The next concern raised is one of systemic toxicity. Once again there is not a single report of any clinical case of systemic toxicity from low-dose antibiotic cement. In fact, excellent local levels of antibiotics, with low systemic levels, have been found in several series.

The potential for an allergic reaction has been raised as a possible downside to antibiotic cement. Once again, not a single report in all of the orthopaedic literature has been presented to date, despite its routine use for decades.

Cost is sometimes raised as an issue, but clearly this is a weak argument. Certainly antibiotic cement costs more than non-antibiotic cement. Giving patients systemic antibiotics also has a cost associated with it, although no one would advocate stopping that practice. Cost modeling analysis has been performed that indeed demonstrates that when one considers the cost of treating an infected total joint replacement, the routine use of antibiotic cement is in fact cost effective.

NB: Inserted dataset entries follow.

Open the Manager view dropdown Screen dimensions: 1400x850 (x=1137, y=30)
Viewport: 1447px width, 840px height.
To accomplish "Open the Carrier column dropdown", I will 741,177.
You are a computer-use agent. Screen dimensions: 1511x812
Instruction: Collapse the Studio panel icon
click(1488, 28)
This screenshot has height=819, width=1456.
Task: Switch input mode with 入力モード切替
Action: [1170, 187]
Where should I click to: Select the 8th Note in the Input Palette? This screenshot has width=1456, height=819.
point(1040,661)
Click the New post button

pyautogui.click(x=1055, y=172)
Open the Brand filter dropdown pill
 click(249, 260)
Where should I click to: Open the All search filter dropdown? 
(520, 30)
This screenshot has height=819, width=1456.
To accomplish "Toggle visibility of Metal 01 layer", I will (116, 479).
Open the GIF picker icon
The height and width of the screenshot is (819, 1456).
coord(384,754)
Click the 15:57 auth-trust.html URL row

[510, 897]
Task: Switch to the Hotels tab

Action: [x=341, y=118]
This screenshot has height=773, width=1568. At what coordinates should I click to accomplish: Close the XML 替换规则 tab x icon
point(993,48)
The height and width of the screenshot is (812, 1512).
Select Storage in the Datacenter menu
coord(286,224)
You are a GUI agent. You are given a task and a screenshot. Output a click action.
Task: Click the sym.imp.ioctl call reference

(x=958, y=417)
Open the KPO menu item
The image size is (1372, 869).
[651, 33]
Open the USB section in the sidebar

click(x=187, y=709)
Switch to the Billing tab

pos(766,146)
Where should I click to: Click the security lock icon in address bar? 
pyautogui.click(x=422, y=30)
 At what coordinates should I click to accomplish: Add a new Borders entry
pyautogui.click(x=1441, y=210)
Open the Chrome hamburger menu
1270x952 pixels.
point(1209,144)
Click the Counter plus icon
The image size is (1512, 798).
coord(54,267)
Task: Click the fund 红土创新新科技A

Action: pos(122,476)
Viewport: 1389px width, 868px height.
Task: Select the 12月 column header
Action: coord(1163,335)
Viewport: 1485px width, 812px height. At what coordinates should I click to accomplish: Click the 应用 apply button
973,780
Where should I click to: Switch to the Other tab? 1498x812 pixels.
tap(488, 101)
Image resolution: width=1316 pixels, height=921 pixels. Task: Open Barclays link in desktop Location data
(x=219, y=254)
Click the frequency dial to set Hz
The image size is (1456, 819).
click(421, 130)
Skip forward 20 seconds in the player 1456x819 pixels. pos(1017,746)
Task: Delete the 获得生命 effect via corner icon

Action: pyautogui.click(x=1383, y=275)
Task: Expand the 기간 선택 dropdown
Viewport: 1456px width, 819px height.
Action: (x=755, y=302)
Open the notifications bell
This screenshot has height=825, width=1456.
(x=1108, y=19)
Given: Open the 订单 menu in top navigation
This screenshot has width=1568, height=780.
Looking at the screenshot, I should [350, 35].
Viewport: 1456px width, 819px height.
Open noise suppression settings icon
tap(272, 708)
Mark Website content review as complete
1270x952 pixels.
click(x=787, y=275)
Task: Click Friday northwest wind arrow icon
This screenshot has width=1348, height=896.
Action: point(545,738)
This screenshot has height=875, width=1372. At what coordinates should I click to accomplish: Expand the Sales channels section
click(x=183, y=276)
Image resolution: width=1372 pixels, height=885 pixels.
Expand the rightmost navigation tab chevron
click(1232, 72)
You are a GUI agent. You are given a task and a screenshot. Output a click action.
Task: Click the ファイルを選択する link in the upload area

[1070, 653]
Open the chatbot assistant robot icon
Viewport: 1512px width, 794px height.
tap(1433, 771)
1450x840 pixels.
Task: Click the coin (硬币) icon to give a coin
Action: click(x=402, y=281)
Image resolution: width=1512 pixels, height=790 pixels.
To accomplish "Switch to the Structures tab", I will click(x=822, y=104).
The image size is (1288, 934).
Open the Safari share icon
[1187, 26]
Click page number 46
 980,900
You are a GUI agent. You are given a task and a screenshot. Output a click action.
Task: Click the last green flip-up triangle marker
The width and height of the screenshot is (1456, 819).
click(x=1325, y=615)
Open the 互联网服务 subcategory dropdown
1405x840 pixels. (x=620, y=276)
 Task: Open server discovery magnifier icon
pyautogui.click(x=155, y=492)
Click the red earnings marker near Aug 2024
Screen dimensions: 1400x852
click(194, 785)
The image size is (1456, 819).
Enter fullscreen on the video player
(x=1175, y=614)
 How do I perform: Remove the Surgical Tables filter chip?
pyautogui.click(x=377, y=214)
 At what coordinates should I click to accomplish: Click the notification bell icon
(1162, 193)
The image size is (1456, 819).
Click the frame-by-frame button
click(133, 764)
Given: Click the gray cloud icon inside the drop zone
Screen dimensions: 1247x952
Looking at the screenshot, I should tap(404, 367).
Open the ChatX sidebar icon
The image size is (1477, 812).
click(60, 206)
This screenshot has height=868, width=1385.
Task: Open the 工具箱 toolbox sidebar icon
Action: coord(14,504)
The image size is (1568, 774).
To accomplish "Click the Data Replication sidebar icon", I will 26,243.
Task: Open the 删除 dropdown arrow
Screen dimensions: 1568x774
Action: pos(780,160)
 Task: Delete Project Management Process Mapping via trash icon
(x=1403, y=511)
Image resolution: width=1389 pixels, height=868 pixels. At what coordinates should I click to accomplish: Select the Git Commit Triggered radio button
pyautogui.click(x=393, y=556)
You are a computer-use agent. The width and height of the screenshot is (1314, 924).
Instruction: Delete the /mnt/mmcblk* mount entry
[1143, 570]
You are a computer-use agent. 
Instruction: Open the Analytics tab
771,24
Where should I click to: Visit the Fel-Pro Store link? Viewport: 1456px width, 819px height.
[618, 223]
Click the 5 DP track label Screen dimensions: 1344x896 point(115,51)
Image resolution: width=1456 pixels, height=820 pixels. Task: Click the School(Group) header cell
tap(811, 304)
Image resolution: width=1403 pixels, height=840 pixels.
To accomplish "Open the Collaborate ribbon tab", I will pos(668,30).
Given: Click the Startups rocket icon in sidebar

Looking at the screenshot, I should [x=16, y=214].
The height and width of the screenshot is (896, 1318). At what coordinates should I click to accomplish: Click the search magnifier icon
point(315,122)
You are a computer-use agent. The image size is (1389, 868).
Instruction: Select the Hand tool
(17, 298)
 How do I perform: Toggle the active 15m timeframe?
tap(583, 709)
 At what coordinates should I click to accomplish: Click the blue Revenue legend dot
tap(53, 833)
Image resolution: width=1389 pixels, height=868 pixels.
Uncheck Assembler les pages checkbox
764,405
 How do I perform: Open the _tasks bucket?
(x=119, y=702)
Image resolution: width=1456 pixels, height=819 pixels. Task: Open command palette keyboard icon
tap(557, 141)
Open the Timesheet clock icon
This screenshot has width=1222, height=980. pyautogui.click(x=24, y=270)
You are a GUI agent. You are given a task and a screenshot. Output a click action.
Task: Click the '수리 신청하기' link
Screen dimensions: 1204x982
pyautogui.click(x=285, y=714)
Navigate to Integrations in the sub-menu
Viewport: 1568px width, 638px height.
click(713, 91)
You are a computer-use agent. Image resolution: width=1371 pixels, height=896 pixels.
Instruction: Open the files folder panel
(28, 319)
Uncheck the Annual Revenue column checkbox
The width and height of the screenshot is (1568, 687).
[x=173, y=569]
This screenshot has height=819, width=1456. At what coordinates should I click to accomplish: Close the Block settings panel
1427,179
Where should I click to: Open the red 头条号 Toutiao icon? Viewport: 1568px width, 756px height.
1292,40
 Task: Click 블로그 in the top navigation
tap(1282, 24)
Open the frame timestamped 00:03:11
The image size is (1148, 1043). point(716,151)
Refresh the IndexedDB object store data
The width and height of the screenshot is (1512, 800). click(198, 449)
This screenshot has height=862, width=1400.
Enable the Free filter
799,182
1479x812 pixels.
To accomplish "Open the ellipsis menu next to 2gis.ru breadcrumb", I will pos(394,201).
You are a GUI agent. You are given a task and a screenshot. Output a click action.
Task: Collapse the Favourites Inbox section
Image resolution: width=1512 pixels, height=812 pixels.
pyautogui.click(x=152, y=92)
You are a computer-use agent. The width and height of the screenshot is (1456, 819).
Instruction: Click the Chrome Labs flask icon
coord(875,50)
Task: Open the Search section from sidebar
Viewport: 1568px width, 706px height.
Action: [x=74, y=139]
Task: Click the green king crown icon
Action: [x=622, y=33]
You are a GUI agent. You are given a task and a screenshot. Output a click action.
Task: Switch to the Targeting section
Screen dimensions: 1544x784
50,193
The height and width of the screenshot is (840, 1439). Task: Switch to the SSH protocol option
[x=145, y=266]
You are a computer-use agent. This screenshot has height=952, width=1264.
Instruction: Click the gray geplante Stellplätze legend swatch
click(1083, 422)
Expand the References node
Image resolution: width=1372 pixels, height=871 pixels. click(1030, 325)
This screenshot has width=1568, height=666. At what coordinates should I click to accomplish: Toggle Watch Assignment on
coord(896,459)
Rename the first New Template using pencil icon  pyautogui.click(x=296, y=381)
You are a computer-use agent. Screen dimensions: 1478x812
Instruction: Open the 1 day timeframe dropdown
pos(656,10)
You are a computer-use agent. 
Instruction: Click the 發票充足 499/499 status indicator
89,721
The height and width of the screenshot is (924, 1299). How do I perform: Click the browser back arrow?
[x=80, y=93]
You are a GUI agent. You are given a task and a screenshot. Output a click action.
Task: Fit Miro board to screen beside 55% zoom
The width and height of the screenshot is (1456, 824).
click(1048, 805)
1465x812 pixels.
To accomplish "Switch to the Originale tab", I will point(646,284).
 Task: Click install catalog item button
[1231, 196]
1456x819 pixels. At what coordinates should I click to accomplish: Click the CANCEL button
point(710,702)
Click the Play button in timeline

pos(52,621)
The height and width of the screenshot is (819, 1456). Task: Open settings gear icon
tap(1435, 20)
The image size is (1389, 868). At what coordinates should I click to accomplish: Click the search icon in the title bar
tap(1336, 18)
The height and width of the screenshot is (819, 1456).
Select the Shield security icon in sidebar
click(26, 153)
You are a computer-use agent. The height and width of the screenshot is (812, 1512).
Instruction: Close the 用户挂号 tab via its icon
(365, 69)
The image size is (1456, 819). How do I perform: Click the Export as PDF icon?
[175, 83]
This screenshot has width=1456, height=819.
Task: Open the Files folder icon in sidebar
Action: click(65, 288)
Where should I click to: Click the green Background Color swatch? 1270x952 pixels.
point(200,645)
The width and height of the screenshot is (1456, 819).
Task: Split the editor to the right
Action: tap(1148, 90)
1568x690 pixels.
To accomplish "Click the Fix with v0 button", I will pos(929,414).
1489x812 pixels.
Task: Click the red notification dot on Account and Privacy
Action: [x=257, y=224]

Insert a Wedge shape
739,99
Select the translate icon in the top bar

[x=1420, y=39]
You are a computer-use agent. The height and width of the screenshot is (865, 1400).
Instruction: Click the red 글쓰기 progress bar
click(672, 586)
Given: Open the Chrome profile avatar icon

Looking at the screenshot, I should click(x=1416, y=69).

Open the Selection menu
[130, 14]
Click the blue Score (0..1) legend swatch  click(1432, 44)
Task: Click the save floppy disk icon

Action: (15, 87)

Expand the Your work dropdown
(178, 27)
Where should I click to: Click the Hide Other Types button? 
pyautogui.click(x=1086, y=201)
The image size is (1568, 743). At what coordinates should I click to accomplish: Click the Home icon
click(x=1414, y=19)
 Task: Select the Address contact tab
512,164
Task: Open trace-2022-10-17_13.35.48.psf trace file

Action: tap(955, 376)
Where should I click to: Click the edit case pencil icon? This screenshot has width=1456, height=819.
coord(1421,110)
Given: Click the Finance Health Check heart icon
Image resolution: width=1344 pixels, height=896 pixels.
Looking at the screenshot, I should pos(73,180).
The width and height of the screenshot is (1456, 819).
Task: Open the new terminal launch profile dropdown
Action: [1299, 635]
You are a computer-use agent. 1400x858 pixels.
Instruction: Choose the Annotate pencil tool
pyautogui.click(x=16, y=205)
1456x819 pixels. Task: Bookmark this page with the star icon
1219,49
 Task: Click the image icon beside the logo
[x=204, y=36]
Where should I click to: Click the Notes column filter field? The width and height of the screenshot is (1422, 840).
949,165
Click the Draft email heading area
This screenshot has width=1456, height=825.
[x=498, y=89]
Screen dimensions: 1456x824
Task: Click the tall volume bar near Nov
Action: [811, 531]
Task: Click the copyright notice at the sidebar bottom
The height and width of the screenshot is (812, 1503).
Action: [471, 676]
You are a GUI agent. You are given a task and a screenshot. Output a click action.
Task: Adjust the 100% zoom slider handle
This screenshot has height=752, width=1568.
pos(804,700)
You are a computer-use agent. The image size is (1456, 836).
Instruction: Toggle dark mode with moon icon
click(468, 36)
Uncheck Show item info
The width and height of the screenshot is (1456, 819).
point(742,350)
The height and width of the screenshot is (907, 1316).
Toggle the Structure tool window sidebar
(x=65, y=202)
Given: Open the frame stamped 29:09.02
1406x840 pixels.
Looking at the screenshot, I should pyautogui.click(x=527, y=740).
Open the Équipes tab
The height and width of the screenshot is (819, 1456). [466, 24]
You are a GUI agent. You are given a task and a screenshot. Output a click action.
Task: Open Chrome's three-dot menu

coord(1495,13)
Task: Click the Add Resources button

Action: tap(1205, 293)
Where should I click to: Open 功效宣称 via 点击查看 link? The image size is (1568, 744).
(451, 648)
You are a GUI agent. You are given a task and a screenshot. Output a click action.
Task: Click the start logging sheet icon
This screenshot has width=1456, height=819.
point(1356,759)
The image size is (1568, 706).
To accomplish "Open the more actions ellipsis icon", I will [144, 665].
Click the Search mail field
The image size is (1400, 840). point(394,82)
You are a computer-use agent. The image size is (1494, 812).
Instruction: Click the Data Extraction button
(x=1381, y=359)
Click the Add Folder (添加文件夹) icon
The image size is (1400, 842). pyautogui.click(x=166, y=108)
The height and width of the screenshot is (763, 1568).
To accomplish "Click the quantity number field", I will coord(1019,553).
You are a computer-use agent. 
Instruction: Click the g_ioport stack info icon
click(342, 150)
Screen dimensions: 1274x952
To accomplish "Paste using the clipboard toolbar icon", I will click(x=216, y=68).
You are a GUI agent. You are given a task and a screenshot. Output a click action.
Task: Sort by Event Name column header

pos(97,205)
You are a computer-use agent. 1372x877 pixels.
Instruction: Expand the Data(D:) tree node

The single biggest concern raised is the potential for the development of resistant organisms. Once again, despite its routine use around the world in millions of patients, one has to go back almost 20 years in the orthopaedic literature to find a retrospective report that raised a concern. No definitive data has come out at all linking the development of increased resistant organisms and the routine use of antibiotic cement.

The routine use of low-dose antibiotic cement in total joint arthroplasty has a proven clinical track record. Its advantages are proven, its disadvantages are theoretical. The incidence of both septic and aseptic loosening is reduced. While some may advocate its use in only higher risk patients, it is obvious to every practicing clinician that any patient may develop a peri-prosthetic infection, and to limit its use to only high risk patients when there are no proven disadvantages, is a practice not founded on current clinical evidence.